Blinded by the implications of one visual interpretation of the event, we assume that Jesus entrusted his theology and its teaching only to men, despite the fact that he clearly said to women what he did not say to men. We believe that only the apostles were entrusted with the Eucharist despite the fact that it was a woman who first brought Christ to the tabernacle of the world.

And we never question, if indeed Da Vinci’s rendering of the Last Supper and its version of the for-males-only institution of the Eucharist is correct, why it is that women, who were not given the command to celebrate the Eucharist “in his memory,” were ever allowed to receive it. We never ask who broke that “tradition” and on what grounds and with what authority?

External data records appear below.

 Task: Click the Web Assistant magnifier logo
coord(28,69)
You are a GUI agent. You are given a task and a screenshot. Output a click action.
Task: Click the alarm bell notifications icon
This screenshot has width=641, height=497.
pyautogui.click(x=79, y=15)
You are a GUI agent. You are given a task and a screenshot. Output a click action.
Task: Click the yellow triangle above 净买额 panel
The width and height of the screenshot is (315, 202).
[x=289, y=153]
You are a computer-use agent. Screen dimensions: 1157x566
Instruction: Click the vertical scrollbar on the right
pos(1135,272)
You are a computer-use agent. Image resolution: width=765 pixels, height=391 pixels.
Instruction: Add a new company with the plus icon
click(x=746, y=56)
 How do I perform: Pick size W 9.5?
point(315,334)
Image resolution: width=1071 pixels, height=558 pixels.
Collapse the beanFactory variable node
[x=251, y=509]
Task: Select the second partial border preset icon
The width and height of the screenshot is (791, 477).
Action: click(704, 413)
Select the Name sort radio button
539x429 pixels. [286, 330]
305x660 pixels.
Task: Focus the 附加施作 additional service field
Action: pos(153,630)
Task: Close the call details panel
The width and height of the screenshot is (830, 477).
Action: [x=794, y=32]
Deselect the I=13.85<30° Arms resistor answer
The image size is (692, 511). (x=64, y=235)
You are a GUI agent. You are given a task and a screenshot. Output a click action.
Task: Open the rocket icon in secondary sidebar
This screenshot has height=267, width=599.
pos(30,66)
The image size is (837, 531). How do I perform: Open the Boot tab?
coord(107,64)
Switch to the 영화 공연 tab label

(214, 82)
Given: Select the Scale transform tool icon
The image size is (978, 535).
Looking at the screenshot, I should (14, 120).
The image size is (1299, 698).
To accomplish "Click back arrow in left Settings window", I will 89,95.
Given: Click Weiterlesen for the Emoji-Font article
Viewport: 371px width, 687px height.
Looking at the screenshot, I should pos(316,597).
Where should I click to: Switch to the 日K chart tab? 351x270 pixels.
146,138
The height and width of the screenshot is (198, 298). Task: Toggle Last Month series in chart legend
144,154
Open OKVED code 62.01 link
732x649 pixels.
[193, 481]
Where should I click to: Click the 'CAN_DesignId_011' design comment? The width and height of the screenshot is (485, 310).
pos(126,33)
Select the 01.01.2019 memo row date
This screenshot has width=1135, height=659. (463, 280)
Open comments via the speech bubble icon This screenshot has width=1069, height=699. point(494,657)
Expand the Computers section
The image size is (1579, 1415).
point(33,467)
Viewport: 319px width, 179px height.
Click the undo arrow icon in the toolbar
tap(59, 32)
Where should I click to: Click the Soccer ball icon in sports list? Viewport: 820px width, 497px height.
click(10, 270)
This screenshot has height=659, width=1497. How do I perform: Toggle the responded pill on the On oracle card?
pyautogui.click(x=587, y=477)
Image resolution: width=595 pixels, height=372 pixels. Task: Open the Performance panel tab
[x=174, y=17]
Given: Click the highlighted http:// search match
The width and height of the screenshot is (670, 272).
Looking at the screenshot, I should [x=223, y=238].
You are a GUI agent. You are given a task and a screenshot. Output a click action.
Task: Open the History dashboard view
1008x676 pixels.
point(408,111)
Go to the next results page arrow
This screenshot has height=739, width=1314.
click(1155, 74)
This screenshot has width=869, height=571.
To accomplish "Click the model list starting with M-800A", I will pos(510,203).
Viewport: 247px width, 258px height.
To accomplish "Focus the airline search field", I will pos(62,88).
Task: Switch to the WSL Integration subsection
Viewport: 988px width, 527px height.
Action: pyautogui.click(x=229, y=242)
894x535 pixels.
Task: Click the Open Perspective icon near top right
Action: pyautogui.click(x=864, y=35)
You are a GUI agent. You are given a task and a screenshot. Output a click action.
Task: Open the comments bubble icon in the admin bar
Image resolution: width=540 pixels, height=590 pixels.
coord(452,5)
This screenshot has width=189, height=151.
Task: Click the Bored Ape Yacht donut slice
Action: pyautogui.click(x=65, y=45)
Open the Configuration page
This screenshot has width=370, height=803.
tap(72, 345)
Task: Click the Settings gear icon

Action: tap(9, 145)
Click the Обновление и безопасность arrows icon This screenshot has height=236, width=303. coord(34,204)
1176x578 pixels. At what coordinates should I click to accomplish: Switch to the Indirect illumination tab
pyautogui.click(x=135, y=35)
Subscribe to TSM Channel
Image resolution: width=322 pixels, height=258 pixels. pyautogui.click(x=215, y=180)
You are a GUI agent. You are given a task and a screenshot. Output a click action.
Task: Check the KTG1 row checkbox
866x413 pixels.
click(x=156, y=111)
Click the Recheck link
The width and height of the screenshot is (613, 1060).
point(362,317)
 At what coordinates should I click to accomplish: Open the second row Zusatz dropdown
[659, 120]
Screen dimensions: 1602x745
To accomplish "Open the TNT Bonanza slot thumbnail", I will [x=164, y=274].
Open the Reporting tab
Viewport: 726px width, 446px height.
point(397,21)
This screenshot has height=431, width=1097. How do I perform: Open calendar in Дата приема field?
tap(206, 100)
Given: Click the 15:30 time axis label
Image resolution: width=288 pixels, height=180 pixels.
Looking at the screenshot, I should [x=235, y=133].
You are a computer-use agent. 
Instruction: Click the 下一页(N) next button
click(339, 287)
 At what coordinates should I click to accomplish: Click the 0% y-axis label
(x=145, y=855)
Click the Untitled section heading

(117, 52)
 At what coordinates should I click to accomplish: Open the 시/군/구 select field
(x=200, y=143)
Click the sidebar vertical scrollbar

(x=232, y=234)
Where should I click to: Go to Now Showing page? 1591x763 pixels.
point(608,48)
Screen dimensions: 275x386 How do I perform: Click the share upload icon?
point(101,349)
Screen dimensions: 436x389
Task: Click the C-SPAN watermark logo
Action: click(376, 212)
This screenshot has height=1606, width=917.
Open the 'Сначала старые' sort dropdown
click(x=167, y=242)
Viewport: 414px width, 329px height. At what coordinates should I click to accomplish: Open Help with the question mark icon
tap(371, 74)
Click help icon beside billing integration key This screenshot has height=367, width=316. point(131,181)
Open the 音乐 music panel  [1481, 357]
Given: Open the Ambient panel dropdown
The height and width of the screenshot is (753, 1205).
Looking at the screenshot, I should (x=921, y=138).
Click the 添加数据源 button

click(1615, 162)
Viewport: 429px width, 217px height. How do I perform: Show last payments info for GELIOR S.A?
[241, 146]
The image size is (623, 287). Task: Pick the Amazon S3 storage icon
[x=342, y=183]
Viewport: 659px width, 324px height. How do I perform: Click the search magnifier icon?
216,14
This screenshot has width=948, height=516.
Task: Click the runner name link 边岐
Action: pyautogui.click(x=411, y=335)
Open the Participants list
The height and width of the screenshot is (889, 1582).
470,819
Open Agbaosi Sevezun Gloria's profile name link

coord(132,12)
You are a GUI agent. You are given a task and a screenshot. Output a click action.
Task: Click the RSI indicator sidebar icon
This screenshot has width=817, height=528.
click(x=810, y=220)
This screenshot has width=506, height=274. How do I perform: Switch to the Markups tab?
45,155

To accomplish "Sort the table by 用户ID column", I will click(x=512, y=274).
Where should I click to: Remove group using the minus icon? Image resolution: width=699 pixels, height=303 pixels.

We believe, instead, that Jesus is the private property of half the human race and the beggared portion of the rest of it. Indeed, where are the mothers and children?

But Bridget, take hope, have heart. The Bohdan Piaseckis of the world see the words your way. They have brought their brushes and have come to prove you right. With them, never forget, is the sight of a Jesus who stops by the wayside to play with children, chooses women for intellectual companions on the Way, moves freely with married men and their mothers-in-law and sits at table with the entire human family to feed them all, to wash their feet and to give to each of them, not only to the men there, the command, “Do this ... ”

With every stroke of the brush, these picture-making prophets are redrawing the canvas of the world. But not alone. We are, each one of us, stones skipped across the waters of the universe. The ripple of our presence, whatever it is, good or bad, radiates forever. As you go, in other words, so goes the world. We must each do our part then, Bridget -- both of us -- to re-envision the remainder of the Jesus story in all its fullness, all its promise.

When that picture is created, Bridget, it will finally be Easter for mothers and children, too. Then, Bridget, it will really be Alleluia time. Until then, see behind all the pictures of the world the Jesus who calls us always beyond any confining view of God, and have hope, have hope, have hope.

Benedictine Sr. Joan Chittister, author and lecturer, lives in Erie, Pa.